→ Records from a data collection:
--- START ---

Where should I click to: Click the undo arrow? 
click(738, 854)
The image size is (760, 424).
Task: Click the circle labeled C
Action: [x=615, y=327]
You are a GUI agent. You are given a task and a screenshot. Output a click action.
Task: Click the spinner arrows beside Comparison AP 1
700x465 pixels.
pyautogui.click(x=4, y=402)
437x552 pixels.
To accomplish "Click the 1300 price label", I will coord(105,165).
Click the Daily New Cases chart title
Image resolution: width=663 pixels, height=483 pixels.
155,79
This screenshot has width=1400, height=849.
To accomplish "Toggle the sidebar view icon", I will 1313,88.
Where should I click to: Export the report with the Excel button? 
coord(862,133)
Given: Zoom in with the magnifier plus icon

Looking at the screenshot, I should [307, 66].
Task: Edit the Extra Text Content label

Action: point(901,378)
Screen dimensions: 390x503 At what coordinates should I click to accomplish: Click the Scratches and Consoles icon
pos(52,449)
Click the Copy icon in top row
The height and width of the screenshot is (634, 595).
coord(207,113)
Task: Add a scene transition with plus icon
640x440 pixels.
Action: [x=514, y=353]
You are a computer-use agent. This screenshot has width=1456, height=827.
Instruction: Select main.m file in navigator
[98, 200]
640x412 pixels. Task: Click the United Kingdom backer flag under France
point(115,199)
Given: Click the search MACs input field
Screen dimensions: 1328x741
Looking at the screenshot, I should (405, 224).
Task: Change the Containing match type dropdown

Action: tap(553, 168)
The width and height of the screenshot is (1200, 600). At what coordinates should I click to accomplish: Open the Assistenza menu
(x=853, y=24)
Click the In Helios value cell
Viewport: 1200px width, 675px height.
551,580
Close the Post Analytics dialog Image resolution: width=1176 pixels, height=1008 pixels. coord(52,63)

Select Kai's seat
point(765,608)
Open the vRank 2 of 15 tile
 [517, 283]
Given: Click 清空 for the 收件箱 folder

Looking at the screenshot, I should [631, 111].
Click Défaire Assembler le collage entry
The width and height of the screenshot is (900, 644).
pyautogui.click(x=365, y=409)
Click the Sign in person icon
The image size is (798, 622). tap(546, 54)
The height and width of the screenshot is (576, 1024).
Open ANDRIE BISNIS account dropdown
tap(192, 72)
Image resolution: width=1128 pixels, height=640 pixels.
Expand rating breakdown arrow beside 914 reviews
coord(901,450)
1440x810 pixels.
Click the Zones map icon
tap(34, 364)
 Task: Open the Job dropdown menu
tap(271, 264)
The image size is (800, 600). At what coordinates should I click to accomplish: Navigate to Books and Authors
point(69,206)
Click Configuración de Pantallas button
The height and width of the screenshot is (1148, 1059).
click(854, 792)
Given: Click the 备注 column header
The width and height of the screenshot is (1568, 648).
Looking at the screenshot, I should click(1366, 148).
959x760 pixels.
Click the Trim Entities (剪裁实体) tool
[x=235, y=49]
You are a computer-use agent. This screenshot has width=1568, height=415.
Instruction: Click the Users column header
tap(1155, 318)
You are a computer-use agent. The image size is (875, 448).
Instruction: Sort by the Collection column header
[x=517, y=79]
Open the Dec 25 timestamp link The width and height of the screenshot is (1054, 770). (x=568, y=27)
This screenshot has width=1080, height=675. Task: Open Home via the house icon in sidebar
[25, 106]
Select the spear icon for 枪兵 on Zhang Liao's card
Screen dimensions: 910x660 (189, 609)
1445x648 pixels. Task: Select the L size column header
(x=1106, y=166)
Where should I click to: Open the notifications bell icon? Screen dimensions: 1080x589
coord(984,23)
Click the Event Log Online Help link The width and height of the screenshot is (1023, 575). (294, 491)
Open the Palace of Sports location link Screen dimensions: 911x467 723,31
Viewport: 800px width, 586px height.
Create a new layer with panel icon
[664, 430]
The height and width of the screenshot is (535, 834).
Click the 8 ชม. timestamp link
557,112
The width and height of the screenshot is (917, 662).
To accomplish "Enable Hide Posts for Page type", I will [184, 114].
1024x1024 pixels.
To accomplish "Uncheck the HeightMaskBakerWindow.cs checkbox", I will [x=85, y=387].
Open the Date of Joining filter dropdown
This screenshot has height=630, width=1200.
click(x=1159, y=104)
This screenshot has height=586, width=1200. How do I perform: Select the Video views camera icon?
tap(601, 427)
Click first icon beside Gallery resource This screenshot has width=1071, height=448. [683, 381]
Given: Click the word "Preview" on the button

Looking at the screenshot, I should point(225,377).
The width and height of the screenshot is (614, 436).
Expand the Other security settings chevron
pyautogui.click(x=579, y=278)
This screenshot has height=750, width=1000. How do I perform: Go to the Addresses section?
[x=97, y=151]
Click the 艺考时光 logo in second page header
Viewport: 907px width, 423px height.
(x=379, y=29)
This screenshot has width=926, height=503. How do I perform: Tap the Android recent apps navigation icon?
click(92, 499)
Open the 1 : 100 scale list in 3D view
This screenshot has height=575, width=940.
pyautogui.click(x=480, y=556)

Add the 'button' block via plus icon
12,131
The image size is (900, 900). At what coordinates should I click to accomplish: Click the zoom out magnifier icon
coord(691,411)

--- END ---

→ Exercise details:
What lines in the data include the string "computer"? Copy each one.

→ Result of the exercise:
You are a computer-use agent. This screenshot has width=1456, height=827.
You are a computer-use agent. This screenshot has width=1568, height=415.
You are a computer-use agent. The image size is (875, 448).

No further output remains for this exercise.